On his way home Scobie stopped his car outside the Catholic church and went in. It was the first Saturday of the month and he always went to confession on that day. Half a dozen old women, their hair bound like char-women’s in dusters, waited their turn: a nursing sister: a private soldier with a Royal Ordnance insignia. Father Rank’s voice whispered monotonously from the box. Scobie, with his eyes fixed on the cross, prayed - the Our Father, the Hail Mary, the Act of Contrition. The awful languor of routine fell on his spirits. He felt like a spectator -one of those many people round the cross over whom the gaze of Christ must have passed, seeking the face of a friend or an enemy. It sometimes seemed to him that his profession and his uniform classed him inexorably with all those anonymous Romans keeping order in the streets a long way off. One by one the old Kru women passed into the box and out again, and Scobie prayed - vaguely and ramblingly - for Louise, that she might be happy now at this moment and so remain, that no evil should ever come to her through him. The soldier came out of .the box and he rose.

     ‘In the name of the Father, the Son and the Holy Ghost.’ He said, ‘Since my last confession a month ago I have missed one Sunday Mass and one holiday of obligation.’

     ‘Were you prevented from going?’

     ‘Yes, but with a little effort I could have arranged my duties better.’

     ‘Yes?’

     ‘All through this month I have done the minimum. I’ve been unnecessarily harsh to one of my men ...’ He paused a long time.
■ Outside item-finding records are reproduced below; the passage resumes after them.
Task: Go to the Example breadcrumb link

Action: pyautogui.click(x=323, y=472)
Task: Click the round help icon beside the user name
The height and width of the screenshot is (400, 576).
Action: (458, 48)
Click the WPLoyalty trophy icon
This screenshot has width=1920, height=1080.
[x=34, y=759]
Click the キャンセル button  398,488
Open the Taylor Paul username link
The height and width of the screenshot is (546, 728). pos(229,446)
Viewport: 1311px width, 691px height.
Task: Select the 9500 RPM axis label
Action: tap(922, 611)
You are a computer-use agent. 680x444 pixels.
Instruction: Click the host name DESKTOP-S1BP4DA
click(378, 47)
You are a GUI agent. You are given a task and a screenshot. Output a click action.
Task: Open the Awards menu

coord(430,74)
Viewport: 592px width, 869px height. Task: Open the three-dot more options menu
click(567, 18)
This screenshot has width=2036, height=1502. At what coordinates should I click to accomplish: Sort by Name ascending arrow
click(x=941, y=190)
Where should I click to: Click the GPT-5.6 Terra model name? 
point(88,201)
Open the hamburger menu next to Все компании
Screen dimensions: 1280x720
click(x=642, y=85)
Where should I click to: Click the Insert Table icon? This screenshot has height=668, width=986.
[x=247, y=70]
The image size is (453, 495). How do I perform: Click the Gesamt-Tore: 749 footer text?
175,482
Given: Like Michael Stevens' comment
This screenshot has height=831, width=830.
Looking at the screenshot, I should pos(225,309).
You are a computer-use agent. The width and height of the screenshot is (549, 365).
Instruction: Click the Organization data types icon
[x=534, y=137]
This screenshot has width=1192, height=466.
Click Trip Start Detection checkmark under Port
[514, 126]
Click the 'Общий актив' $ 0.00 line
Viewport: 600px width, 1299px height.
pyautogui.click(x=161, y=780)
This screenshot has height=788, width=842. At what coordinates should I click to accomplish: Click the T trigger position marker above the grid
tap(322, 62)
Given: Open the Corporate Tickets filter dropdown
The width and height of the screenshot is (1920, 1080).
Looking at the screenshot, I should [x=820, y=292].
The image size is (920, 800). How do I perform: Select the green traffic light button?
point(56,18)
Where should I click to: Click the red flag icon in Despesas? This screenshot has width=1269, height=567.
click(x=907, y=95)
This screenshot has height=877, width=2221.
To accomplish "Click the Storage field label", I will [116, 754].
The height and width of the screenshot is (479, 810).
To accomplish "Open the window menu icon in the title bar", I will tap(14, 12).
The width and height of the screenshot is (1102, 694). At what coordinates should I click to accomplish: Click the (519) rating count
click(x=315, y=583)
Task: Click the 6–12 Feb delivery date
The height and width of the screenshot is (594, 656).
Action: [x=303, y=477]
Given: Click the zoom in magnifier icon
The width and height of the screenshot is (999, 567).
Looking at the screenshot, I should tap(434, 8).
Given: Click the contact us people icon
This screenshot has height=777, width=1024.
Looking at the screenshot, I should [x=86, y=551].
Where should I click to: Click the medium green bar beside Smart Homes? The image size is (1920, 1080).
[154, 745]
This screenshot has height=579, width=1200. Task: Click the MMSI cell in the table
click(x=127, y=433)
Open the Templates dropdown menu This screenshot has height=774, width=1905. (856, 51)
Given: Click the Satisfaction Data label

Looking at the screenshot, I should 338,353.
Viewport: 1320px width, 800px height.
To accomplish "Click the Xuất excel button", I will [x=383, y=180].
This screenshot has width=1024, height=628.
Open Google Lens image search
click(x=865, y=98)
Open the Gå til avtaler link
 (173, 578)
     ‘Is that everything?’

     ‘I don’t know how to put it, Father, but I feel - tired of my religion. It seems to mean nothing to me. I’ve tried to love God, but -’ he made a gesture which the priest could not see, turned sideways through the grille. ‘I’m not sure that I even believe.’

     ‘It’s easy,’ the priest said, ‘to worry too much about that. Especially here. The penance I would give to a lot of people if I could is six months’ leave. The climate gets you down. It’s easy to mistake tiredness for - well, disbelief.’

     ‘I don’t want to keep you, Father. There are other people waiting. I know these are just fancies. But I feel - empty. Empty.’

     ‘That’s sometimes the moment God chooses,’ the priest said. ‘Now go along with you and say a decade of your rosary.’

     ‘I haven’t a rosary. At least...’

    ‘Well, five Our Father’s and five Hail Marys then.’ He began to speak the words of absolution, but the trouble is, Scobie thought, there’s nothing to absolve. The words brought no sense of relief because there was nothing to relieve. They were a formula: the Latin words hustled together - a hocus pocus. He went out of the box and knelt down again, and this too was part of a routine. It seemed to him for a moment that God was too accessible. There was no difficulty in approaching Him. Like a popular demagogue He was open to the least of His followers at any hour. Looking up at the cross he thought. He even suffers in public.